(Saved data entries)
*****

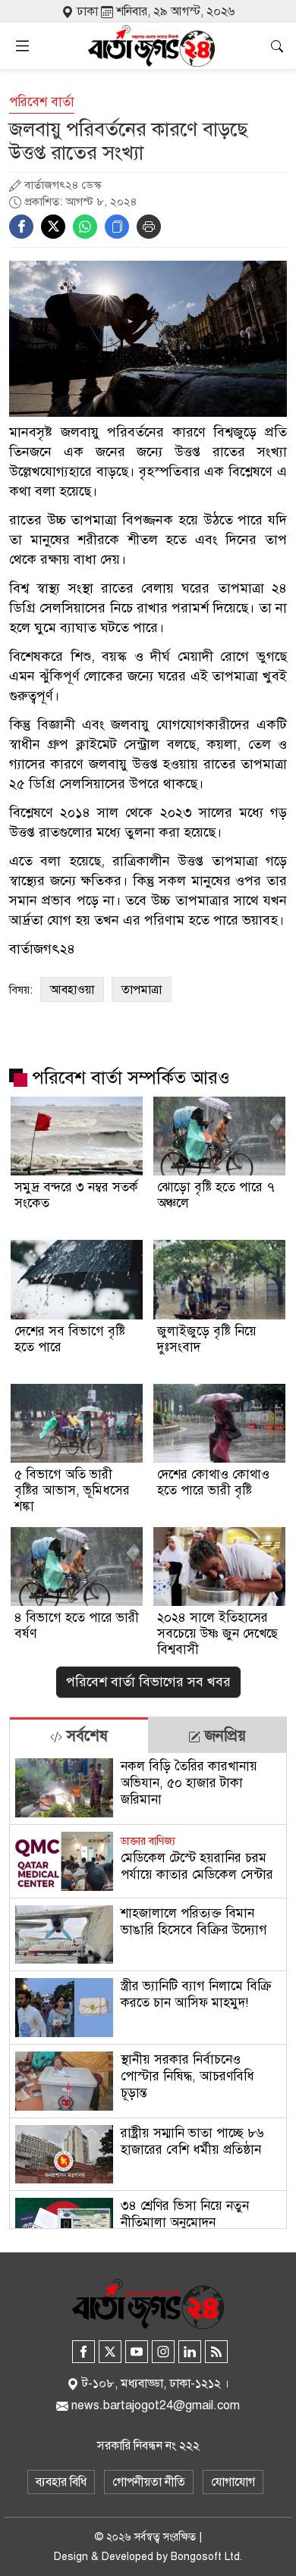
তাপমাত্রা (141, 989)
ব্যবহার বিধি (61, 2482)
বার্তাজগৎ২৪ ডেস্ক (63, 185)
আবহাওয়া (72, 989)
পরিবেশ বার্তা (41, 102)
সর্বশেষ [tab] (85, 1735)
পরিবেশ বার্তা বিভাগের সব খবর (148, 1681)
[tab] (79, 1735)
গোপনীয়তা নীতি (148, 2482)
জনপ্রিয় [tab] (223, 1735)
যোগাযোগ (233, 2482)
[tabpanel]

*****

**What the exercise asks**
Reproduce exactly the stretch of lines that starts at the one containing "পরিবেশ বার্তা (41, 102)" and ends with the final line of the data, including both ends and nothing more.

**Solution to the problem**
পরিবেশ বার্তা (41, 102)
সর্বশেষ [tab] (85, 1735)
পরিবেশ বার্তা বিভাগের সব খবর (148, 1681)
[tab] (79, 1735)
গোপনীয়তা নীতি (148, 2482)
জনপ্রিয় [tab] (223, 1735)
যোগাযোগ (233, 2482)
[tabpanel]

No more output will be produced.